それは仕方がない。だけど、次のようなやりとりは、まったく理解できない。

●じゃあそこまで言ってもらえたので、もう簡単に言っちゃうと――椎名林檎ってアーティストのいいところ、面白いところはいっぱいあるんですけども、一つすごい惹かれるところは――僕は音楽によって幸せになってる人を見るのは好きなんですよね。ただ、ステージに立つこととか人前に出ること、客前に出ることによって幸せになっている人を見るのは、あんまし好きじゃないんですよ。
「そんな人いますか?」
●いなくはないと思うんですよね。これは松尾スズキさんの受け売りなんですけど――柄本明さんの言葉があって。「役者はなんで舞台の上で幸せになりたがるんだろう」っていう。「舞台に上がるっていう時点で不幸なのに」っていう。
「へえ。あたしも好きだけど、柄本さん」
●まさに「そっかあ」と思ったんですね。まあ、っていうのに当てはまると非常にわかりやすいんですけれども。「ここが私の場所なんだ!」ってなっているのを見るとちょっと、辛いんですよね、僕は。

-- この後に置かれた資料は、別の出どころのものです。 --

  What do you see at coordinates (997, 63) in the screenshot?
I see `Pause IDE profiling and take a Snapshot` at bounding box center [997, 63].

「はははは。でも、あんまり見たことないなあ、そういう人。友達とかでも」
●その居心地の悪さをちゃんと出すじゃないですか、椎名林檎さんは。
「(笑)嘘? 出ないようにしてるつもりなんですけど」
●でも、それが逆に出ない人を見てても、感動しないというか。
「……やっぱり、ばれちゃうもんなんですね」

出たくないんなら出なければいい。ステージに経って音楽をやりたいから、なんとかいうオーディションを受けて、東芝EMIに売り込んで、って活動してきたんじゃないのか。本名の椎名ナントカさんとしては、ステージは居心地が悪いかもしれないけど、シーナリンゴは、ステージ以外のどこで生きるんだ?

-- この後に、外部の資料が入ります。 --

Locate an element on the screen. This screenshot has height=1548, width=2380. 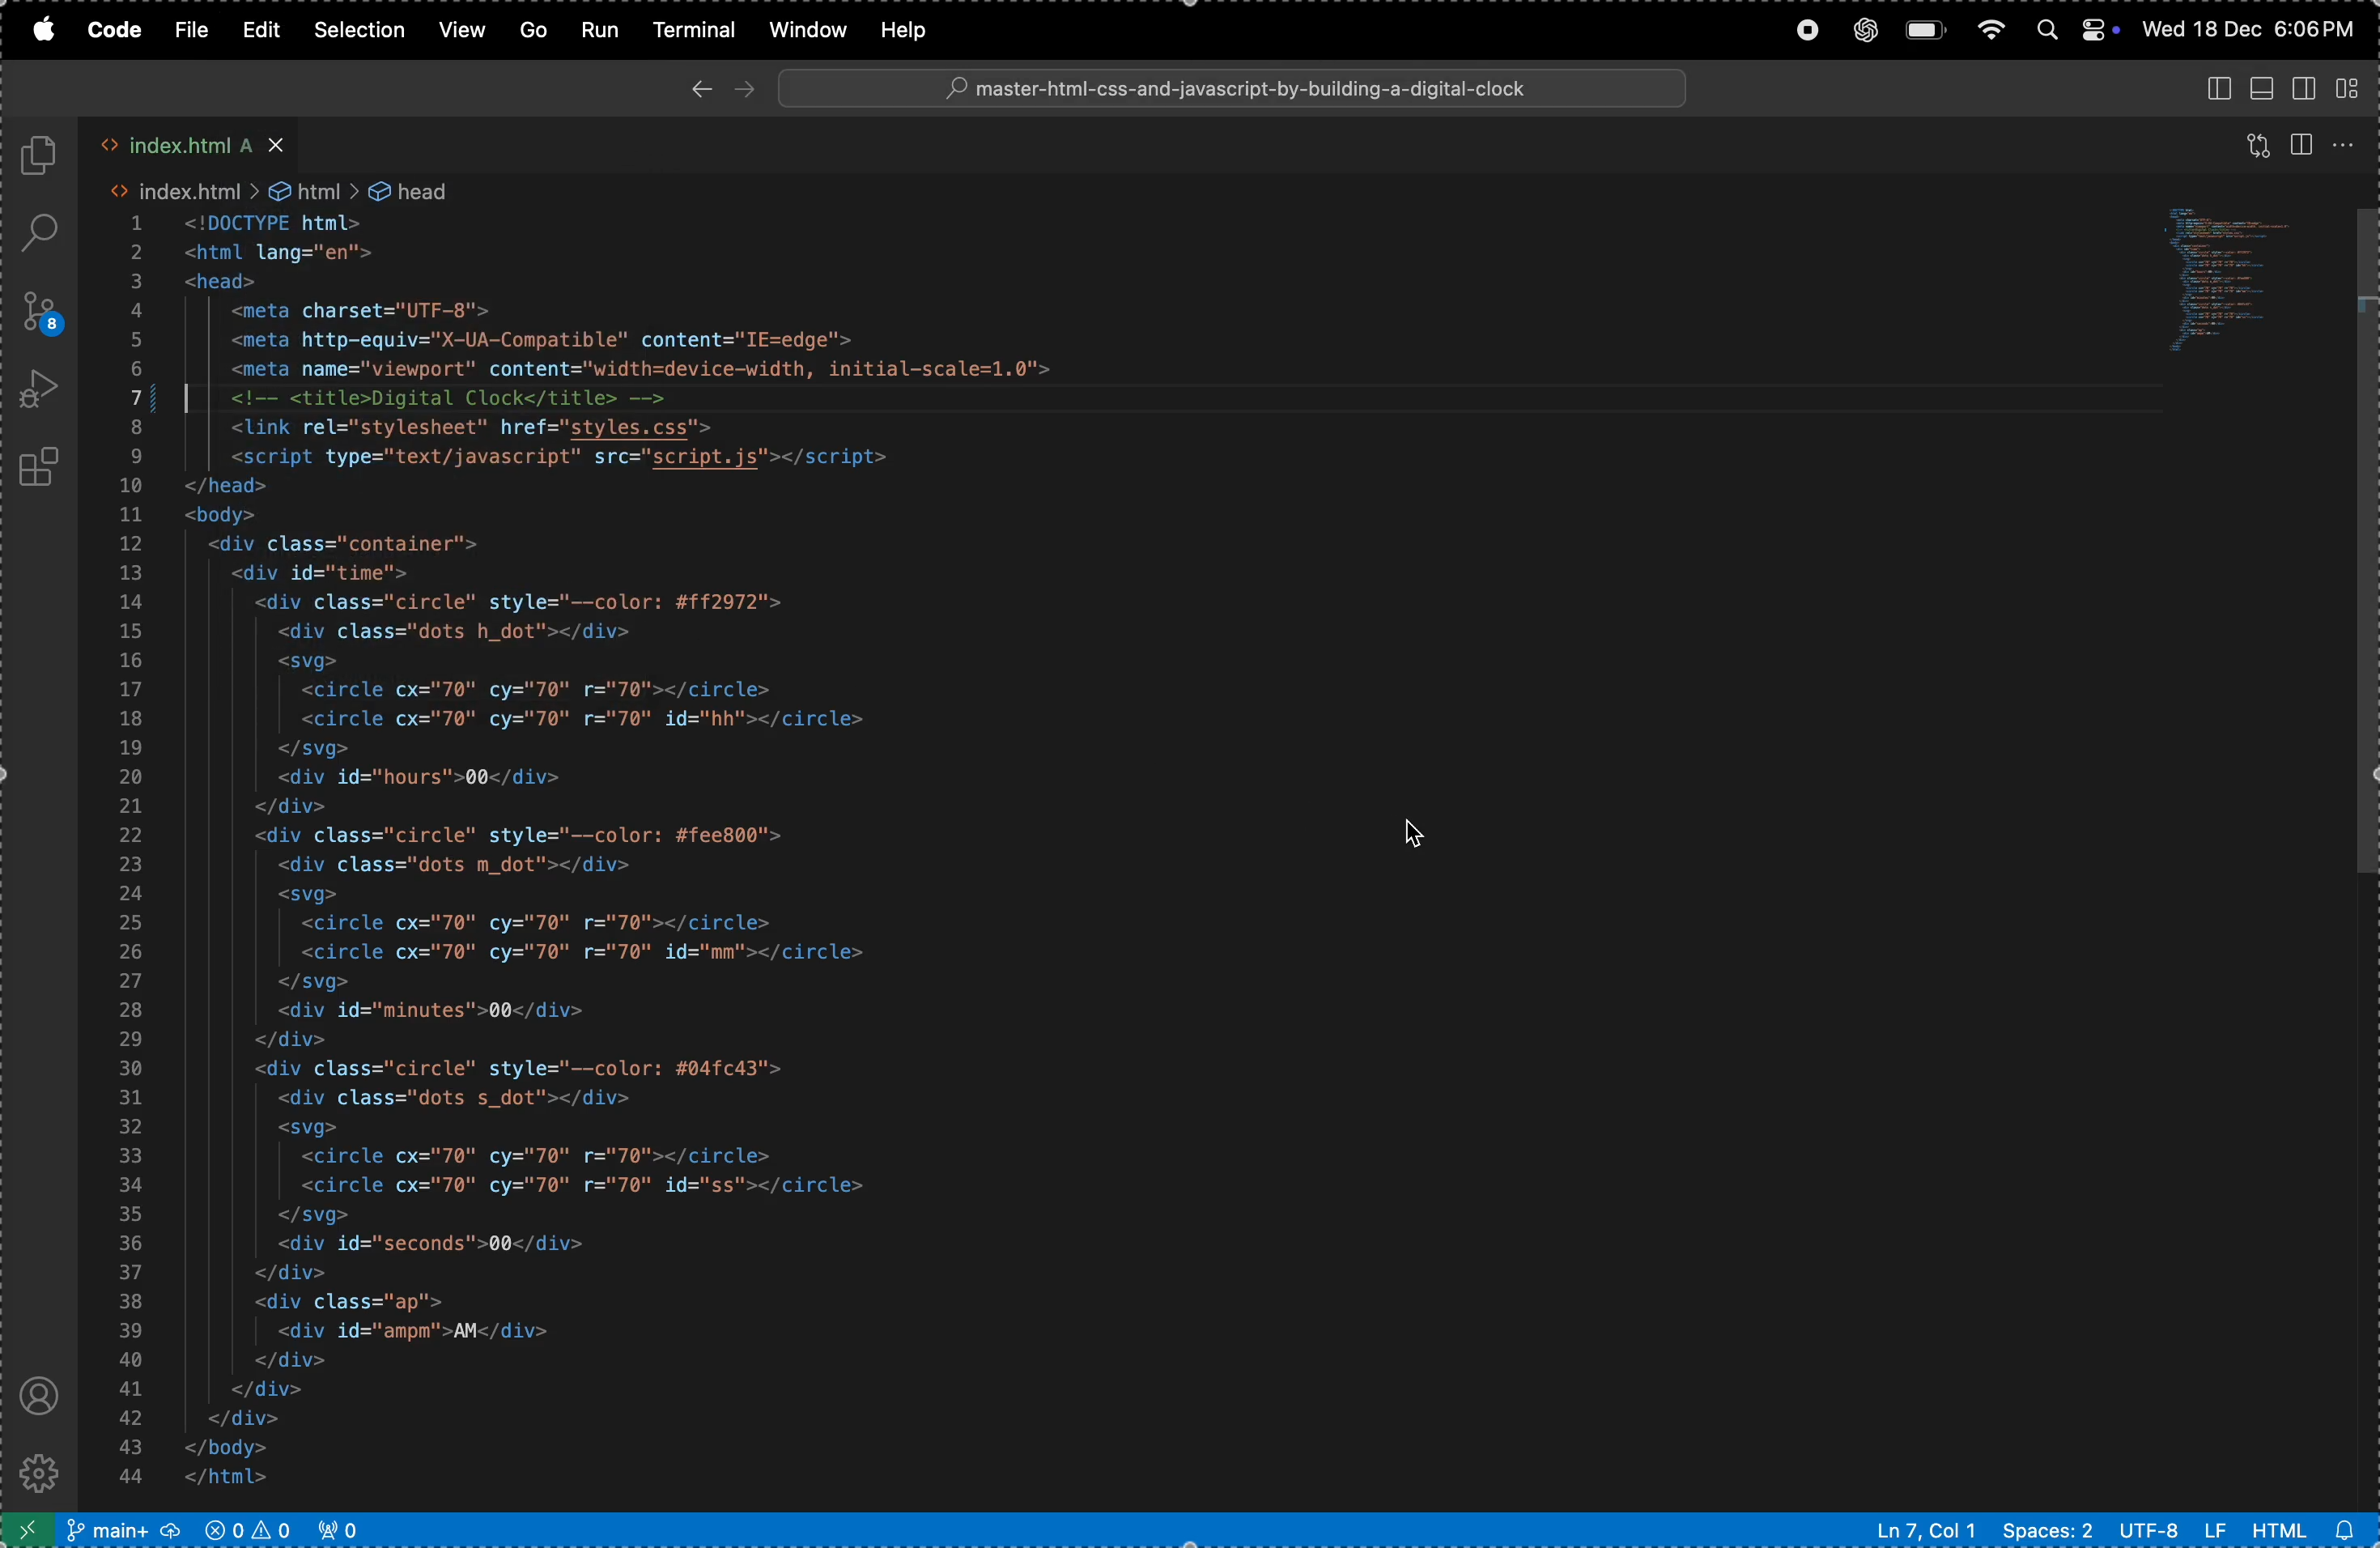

インタビュアーである兵庫氏の感覚もよく分からない。たしかに、ここが俺の場所だぜ!みんな愛してるぜ!みたいなノリには興味がないけど、でも、人前に出るというシンドさがあったとしても、それを乗り越える、それは単に音が鳴っているからではなく、自分が音を鳴らして、その音を聴いて興奮している人たちがいて、幸せになるのではないのだろうか。単に音だけで幸せになれるんなら、ライヴなんてやる必要はない。ただただ苦痛に感じながらステージに立っている人を観るのは、こっちにとっても苦痛だ。

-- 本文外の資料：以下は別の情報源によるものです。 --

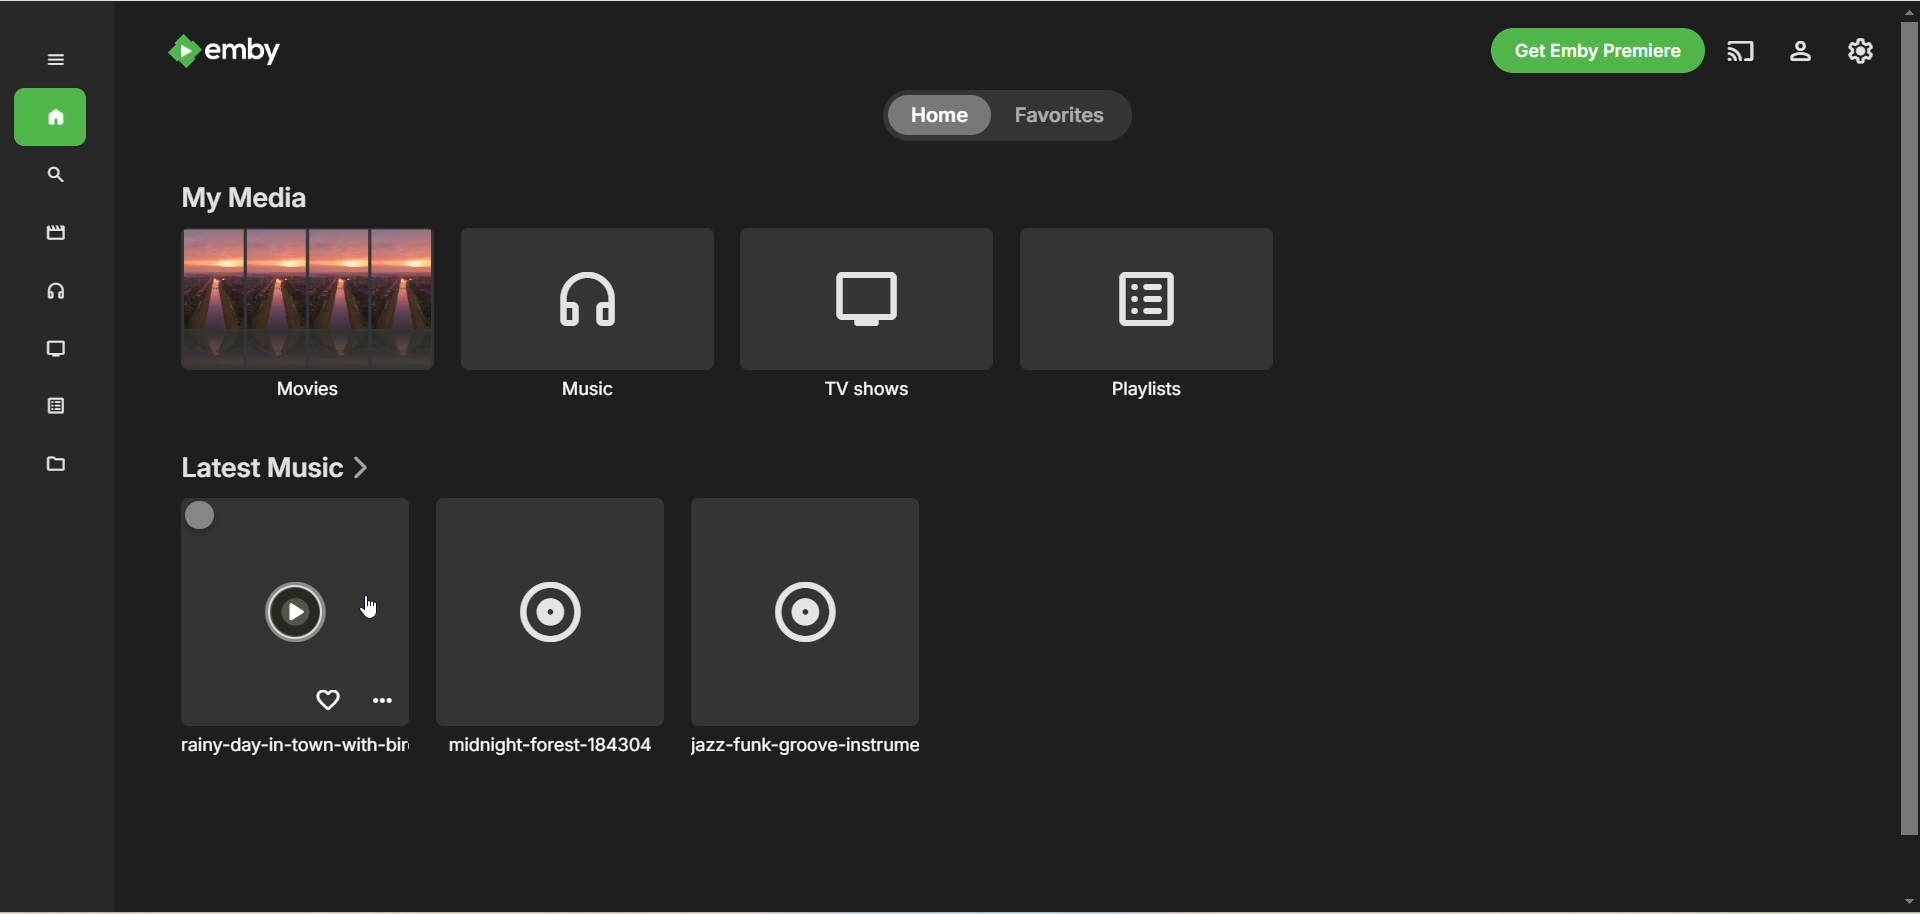 The width and height of the screenshot is (1920, 914). Describe the element at coordinates (272, 465) in the screenshot. I see `latest music` at that location.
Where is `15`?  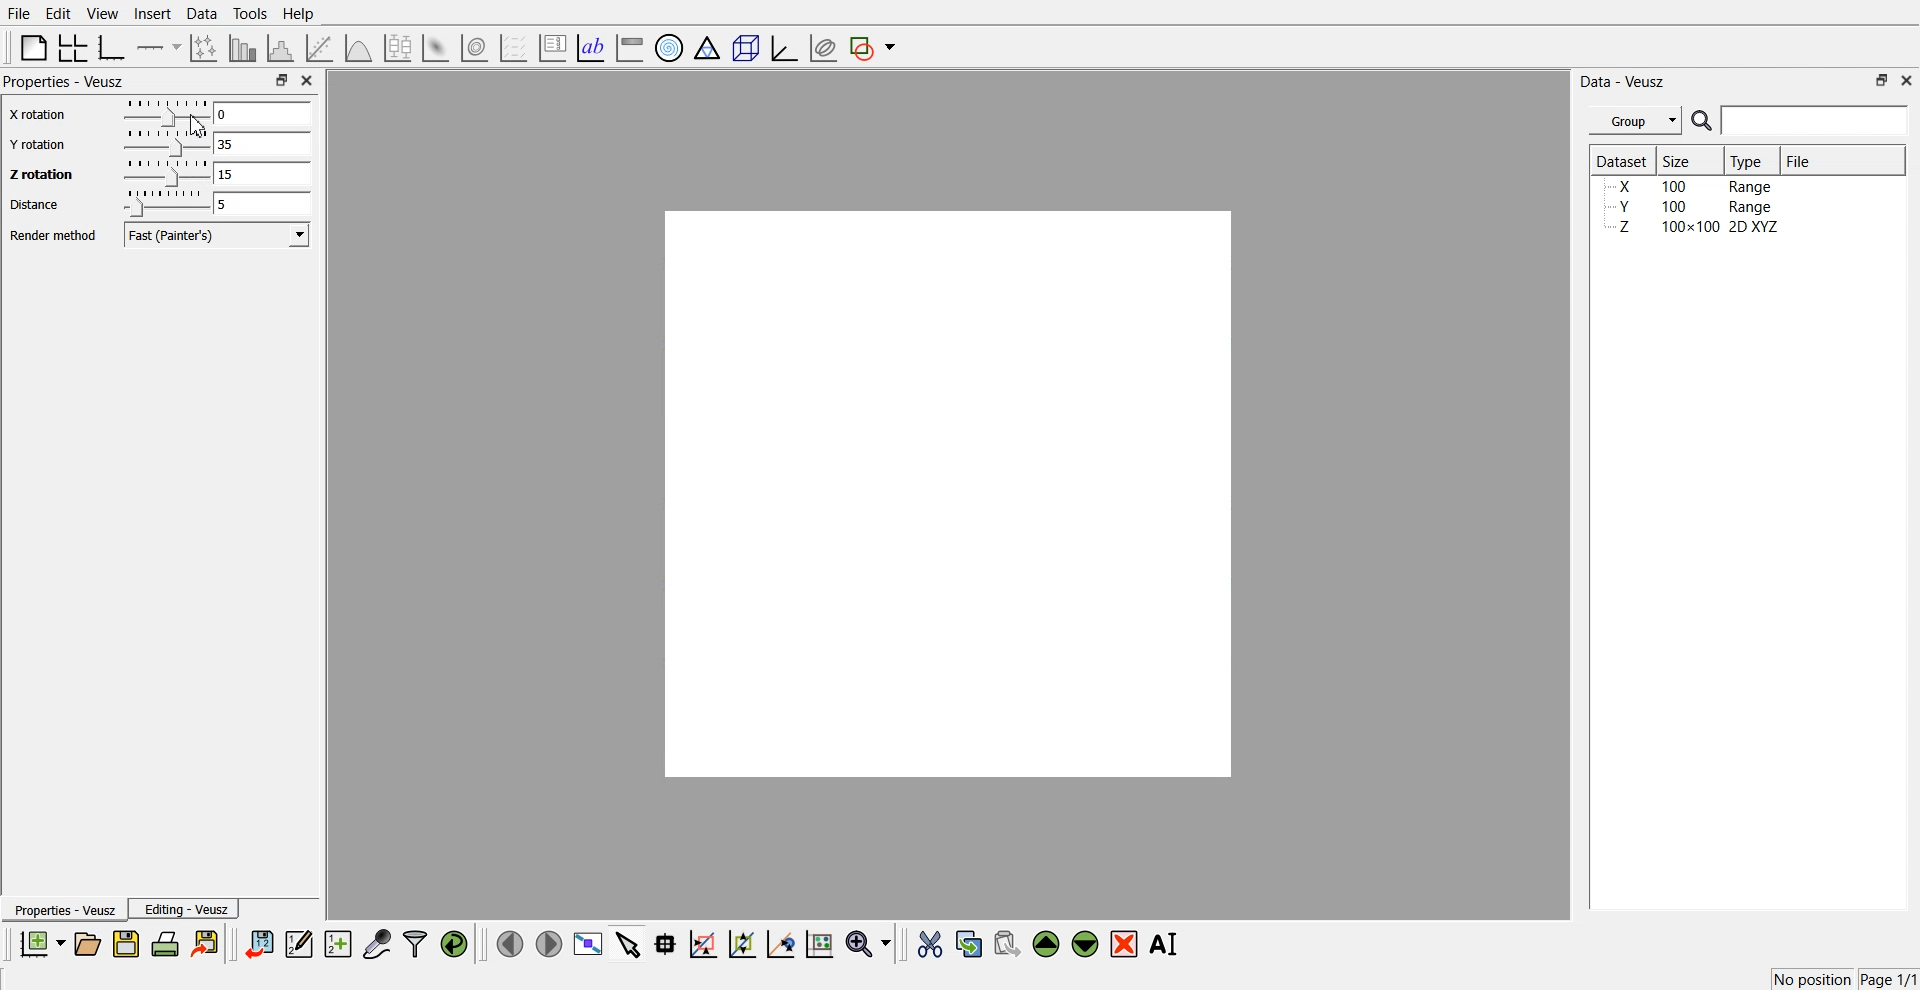
15 is located at coordinates (263, 173).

ザゼンの向井さんはよく、単に聴いてもらうんじゃなくって、首根っこをつかまえて『この曲いいやろ?』と聴かせたい、そこで向井かっこいーね、と言われることで達成される、ということをよく言っている。

『MUSIC MAGAZINE』1月号

芳林堂書店高田馬場店にて購入
特集は「ベスト・アルバム2006」。
日本のロックアルバムBEAST10に『ZAZEN BOYS 3』が入っていた。それから、こないだ観た二階堂和美も。
くるりの人もマイ・ベストを回答していた。ほとんどクラシックだったけど。